No the Q3 uses the Gen1 TSI, and is the only Audi in the US to use it, the CC and Tiguan use it as well. The A4 and TT use the Gen2 wAVL which has more Hp and TQ.


----------



## matticus (Apr 12, 2013)

DasCC said:


> No the Q3 uses the Gen1 TSI, and is the only Audi in the US to use it, the CC and Tiguan use it as well. The A4 and TT use the Gen2 wAVL which has more Hp and TQ.


The Gen1/2 label is a distinction without a difference, since the valvelift version isn't any newer. It's just a minor variant. They're the same basic engine, with the same technology (save the valvelift and turbo), designed at about the same time. In fact, the specific EA888 variant powering the Q3 entered the market in the same 2009 model year as the 211hp valvelift version in the A4/TT.

The A4/TT "Gen2" engine is not based on any newer technology that makes the Q3 "old". If you're going to paint with that brush, all Audi four cylinders except the 2015 A3 will get wet.

The A3's "Gen3" engine, however, _is_ a significantly updated engine that will no doubt make its way across the whole lineup over the next few years.


----------



## VR6Now (Dec 31, 2000)

matticus said:


> ....The A4/TT "Gen2" engine is not based on any newer technology that makes the Q3 "old". If you're going to paint with that brush, all Audi four cylinders except the 2015 A3 will get wet...

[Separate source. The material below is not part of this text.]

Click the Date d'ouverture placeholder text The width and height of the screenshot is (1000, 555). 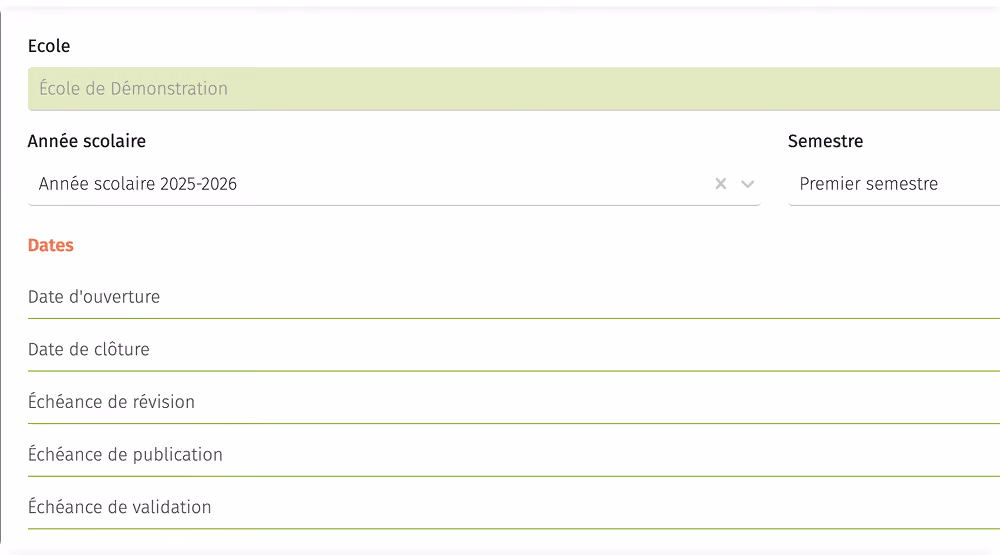point(94,297)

The point is all Audi four cylinders except the A3s were not launched this model year in a 'new' model. Those models have been aound for quite some time so it is understandable that they still have the powertrains they were originally certified with. The point is why is Audi launching 'new' products on outgoing powertrains and platforms. VW/Audi product cadence at its best (worst)


----------



## matticus (Apr 12, 2013)

VR6Now said:


> The point is all Audi four cylinders except the A3s were not launched this model year in a 'new' model.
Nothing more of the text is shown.